Abstracts

Rationale: Many children with refractive epilepsy syndromes are found to have overlap with genetic conditions, and their epilepsy may overlap conditions such as Lennox-Gastaut Syndrome (LGS). Many patients have mixed seizure types, often having a generalized character with onset. Perampanel may offer a rational mechanism as add-on therapy for these patients with intractable epilepsy syndromes. Methods: Retrospective review (June2016-May 2017) of12 patients ( 8 male/ 4 female; average age 11 years {range 6-46 yrs}) with childhood onset LGS intractable or focal and generalized seizures were treated with perampanel after failing an average of 5 other treatments. Patients had 3 idiopathic causes, 2 had CNTNAP1, 2 had XP22.33 duplication, 1 GABR1/KMTD2, 1 trisomy 13, 2 hemimegencephaly, 1 KCNQ2, 1 GABR3A. Treatment with perampanel doses (1-8 mg ) was given as add-on therapy. Clinical response and seizure frequency were noted. Results: All patients had physical tolerance of the perampanel, but 4 had negative mood issues limiting treatment or dose escalation. Decreased seizures per month was seen in 10/12, with decreased tonic or generalized convulsions in the hemimegencephalic patients, the other genetic and idiopathic patients. Two with KCNQ2 or GABR3A showed no improvement and irritability limiting dose to 2mg daily.

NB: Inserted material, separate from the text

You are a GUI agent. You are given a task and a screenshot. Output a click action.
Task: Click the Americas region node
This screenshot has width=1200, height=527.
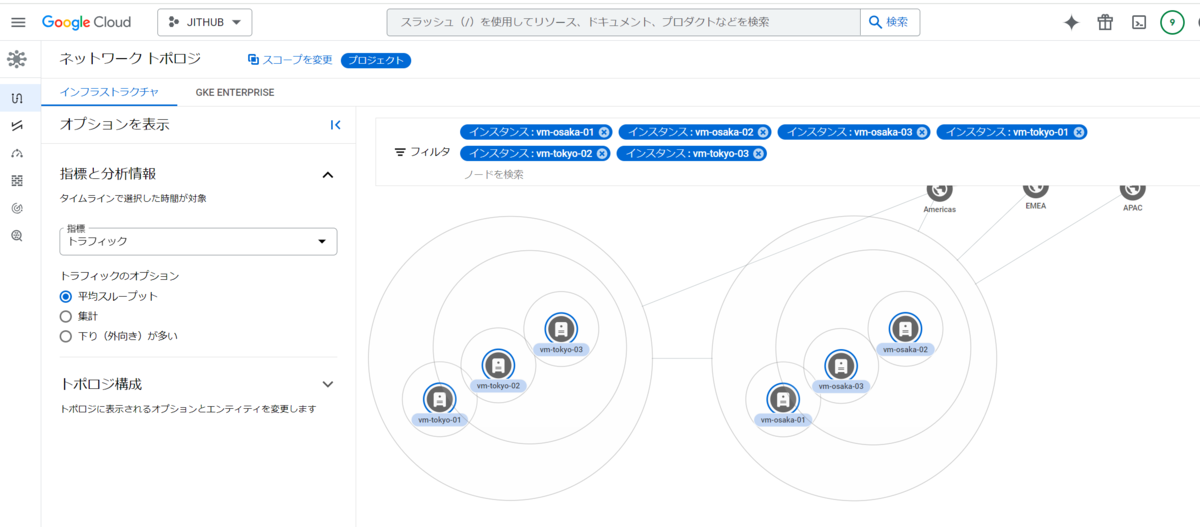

Most patients needed 2-4 mg daily, with one idiopathic patient having seizure freedom after adding perampanel to 5 other anticonvulsants. Conclusions: This clinical observation of 11 patients with add-on therapy with perampanel for intractable childhood epilepsy syndromes showed that the majority had improvement with low dose add-on therapy, and possible better response in the genetic groups not associated with the genetics of febrile epilepsy syndromes such as GABR3A and KCNQ2. More classification of genetic subtypes and potential response to perampamil may be warranted.